Krzyzewski, his staff and the 12 players who will represent the United States are in Las Vegas for a two-day minicamp that concludes today with a closed practice at Cox Pavilion. They’ll reconvene July 20, work out at Valley High School from July 21 to 24, then face Canada in a pre-Olympic tuneup at the Thomas & Mack Center before heading to China.
There are significant changes from the roster that took the gold medal last summer at the FIBA Americas Tournament at the Thomas & Mack by going undefeated and winning by an average of 37 points a game.
Guards Dwyane Wade and Chris Paul and forward Chris Bosh, all of whom did not participate last year, are on the Olympic roster. Big men Amare Stoudemire and Tyson Chandler, who backed up center Dwight Howard a year ago, are not.
But Wade, Paul and Bosh played two years ago for Krzyzewski at the world championships, where Team USA took third. So he’s familiar with them. He also has his core group of Carmelo Anthony, LeBron James, Kobe Bryant and Jason Kidd ready to go.
“I don’t see us changing a lot of what we do,” Krzyzewski said. “I think you’ll see us playing the same way and picking up where we left off.”
That will mean playing up-tempo on offense, pressuring the ball on defense and trying to get easy baskets off turnovers. Krzyzewski’s main immediate concern is getting his guys in game shape by the time the Americans step on the floor in Beijing on Aug. 10 against host China.

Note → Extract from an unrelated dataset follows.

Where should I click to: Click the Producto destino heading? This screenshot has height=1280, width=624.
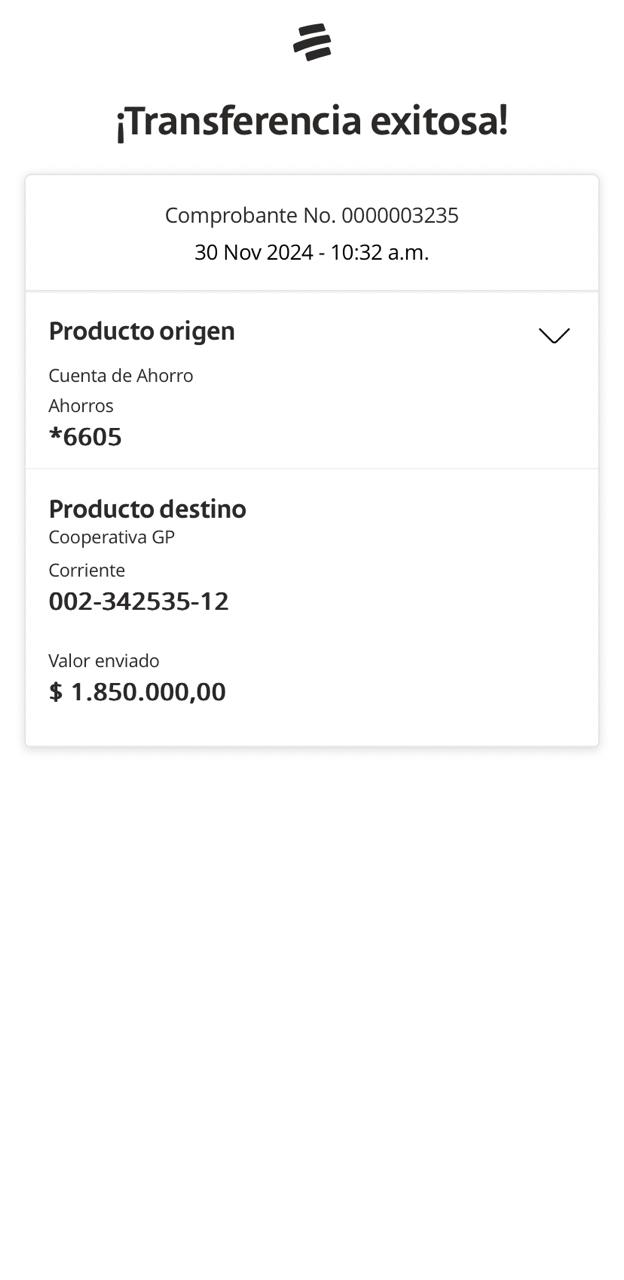tap(147, 509)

“The first thing is to see where we are physically with each guy and give them a plan for the next three weeks,” he said. “The players like to work out on their own, and we want them ready for Aug. 10. I don’t have any other concerns other than being healthy and building on the camaraderie we developed the past two years.”
Krzyzewski is not naive to the fact that it is put-up-or-shut-up time for the Americans. The team’s bronze-medal performance at the 2004 Games in Athens still weighs heavily and negatively on the minds of U.S. basketball fans. Jerry Colangelo was named national director to change the culture of USA Basketball, and nothing short of a return to the gold-medal stand will satisfy the country.

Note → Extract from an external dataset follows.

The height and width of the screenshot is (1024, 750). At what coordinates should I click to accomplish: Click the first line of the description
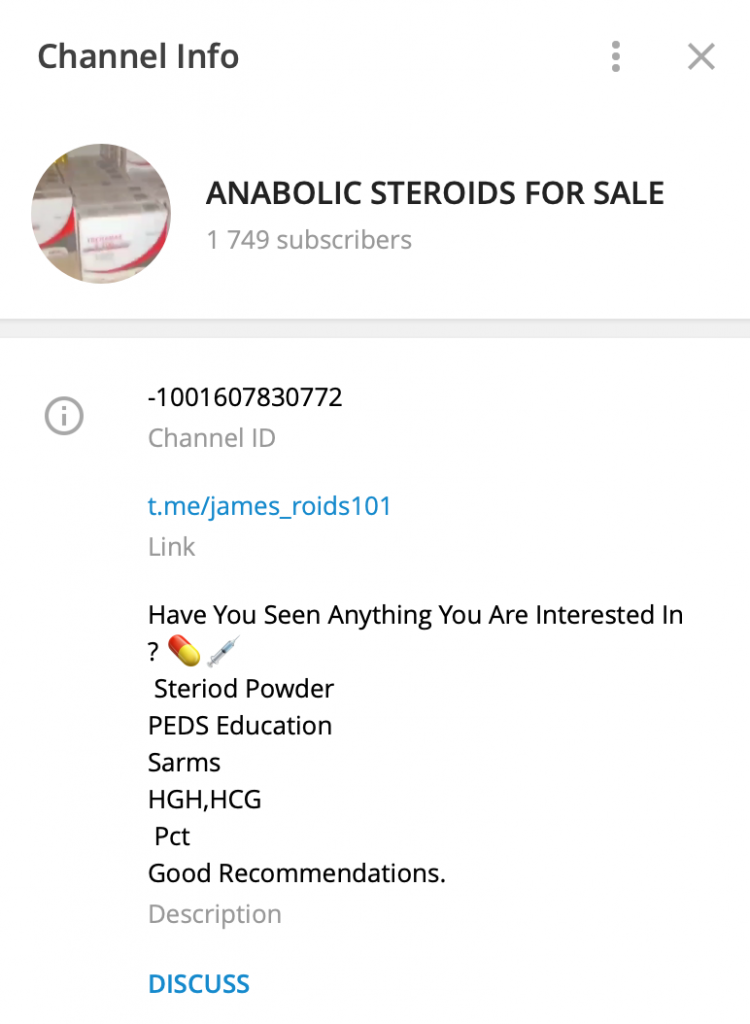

“I want the same thing that all Americans want,” Krzyzew-ski said. “It’s the kind of pressure you want to be in.”
Krzyzewski said he thinks the last two years have produced a different attitude among the Olympians.
“The thing that’s there is the total respect for the people we have to face to reach that goal” of winning a gold medal, he said. “That hasn’t always been the case. But we learned that last year, and it will continue.
“Our players enjoy being together, being part of something special, having the opportunity to represent their country.”
Krzyzewski said he has no regrets serving as national team coach, and even though it has meant spending time away from his Duke University program, serving one’s country trumps inconveniences that arise from being a college coach.
“It’s been an exciting and energizing experience,” he said. “The high level of professionalism you’re involved with, the quality of the people, I knew it would be great. But it’s been even better than I expected.”